A Royal Irish Constabulary Barracks marked on the southern edge of the village on the First Edition Ordnance Survey map is recorded in the Primary Valuations but not marked as a barracks on the 25 inch Ordnance Survey map. The building survives in ruined form. A mill marked on Alexander Taylor's map of 1783 is marked on the First Edition Ordnance Survey map as a corn mill, 300 metres north of the motte on the Hartwell River. The buildings are not marked as a mill on the 25 Inch Ordnance Survey, but survive today in partial form.

=== Landholding ===
In 1853 the Marquess of Downshire held the townlands of Blackhall, Crosscoolharbour, Newtown Great, Newtown Little, Newtownpark, Segravescastle and Walshestown. Kenelm Henry Digby held Caureen, Greenmount, Hempstown Commons, Philipstown, Pipershall, Punchestown, Punchestown Upper, Redbog, Slatequarries and Wolfestown, with lands in Eadestown and Rathmore West. Lady Henrietta Geary and Francis Geary held what had been the lands of the Nevills of Furness, in Furryhill, Punchestown Lower, Rathmore East and part of Rathmore West. William Cogan of Tinode held lands in Athgarret and leased Hempstown Commons from Digby. The Representatives of Colonel Southwell held Eadestown and Rathmore West, while Edward Tickell held Newtown, Nunsland and Punchestown Little.

== Education ==

=== Rathmore N.S., Scoil Chéile Chríst ===
The local primary school is Rathmore National School, Scoil Chéile Chríst and it is situated 1 mile west of the village. Opened in 1837, it remained on the same site until 2005, when a new purpose built facility was provided adjacent to the original school site. Today the school has 12 class and 4 learning support teachers on staff. The principal is Mr. Robbie Jameson.

== Recreation ==

=== Rathmore Hall ===
Opened in 1992 by then Irish President Mrs. Mary Robinson, Rathmore Hall (also known as Rathmore Community Centre) is a focal point for the community. The funds to build the hall were raised almost entirely by the local community.

The Hall provides facilities for a wide range of activities for all age groups.
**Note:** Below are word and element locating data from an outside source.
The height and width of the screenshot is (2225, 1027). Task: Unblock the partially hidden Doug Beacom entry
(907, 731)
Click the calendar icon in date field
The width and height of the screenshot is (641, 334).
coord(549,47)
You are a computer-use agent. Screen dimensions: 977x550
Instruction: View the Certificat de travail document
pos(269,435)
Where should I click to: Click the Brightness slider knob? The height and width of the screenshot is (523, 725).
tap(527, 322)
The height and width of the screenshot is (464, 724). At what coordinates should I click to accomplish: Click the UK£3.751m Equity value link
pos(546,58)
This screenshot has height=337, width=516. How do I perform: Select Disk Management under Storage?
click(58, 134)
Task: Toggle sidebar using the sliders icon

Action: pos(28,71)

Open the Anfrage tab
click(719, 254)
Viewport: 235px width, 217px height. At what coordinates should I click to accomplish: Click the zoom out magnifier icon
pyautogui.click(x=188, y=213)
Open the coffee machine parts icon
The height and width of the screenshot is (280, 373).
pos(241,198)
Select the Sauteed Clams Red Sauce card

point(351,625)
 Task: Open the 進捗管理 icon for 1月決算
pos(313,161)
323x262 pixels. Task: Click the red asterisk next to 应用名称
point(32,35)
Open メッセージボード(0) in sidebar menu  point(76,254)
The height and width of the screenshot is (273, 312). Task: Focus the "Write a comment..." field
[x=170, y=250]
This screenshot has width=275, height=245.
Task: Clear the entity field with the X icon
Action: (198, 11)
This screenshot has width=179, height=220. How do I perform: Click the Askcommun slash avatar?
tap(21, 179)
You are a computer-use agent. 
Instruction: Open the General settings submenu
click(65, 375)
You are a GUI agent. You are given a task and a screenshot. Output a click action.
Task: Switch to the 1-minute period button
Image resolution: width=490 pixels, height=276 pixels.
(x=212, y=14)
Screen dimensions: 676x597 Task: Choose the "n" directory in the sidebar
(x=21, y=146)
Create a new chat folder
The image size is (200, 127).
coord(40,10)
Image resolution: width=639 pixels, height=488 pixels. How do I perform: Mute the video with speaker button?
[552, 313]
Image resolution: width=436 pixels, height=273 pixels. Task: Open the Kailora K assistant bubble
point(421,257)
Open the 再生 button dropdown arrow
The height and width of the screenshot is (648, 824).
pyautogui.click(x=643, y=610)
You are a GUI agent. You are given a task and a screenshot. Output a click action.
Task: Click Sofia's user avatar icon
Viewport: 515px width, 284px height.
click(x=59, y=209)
The sports of Bowls, Badminton, Karate are well catered for as is Ballet, Hip Hop, Dance, Drama, Art and Yoga.

A community cafe takes place on the second Wednesday morning every month to bring together local senior citizens. The goal is to ensure that locals living alone have an opportunity to meet one another.

==Wanderer==
In 1855, racehorse trainer, John Hanlon prepared two horses at Punchestown House, situated in Punchestown Upper for the Grand National. He rode one of them, Wanderer himself, winning the race at 25/1.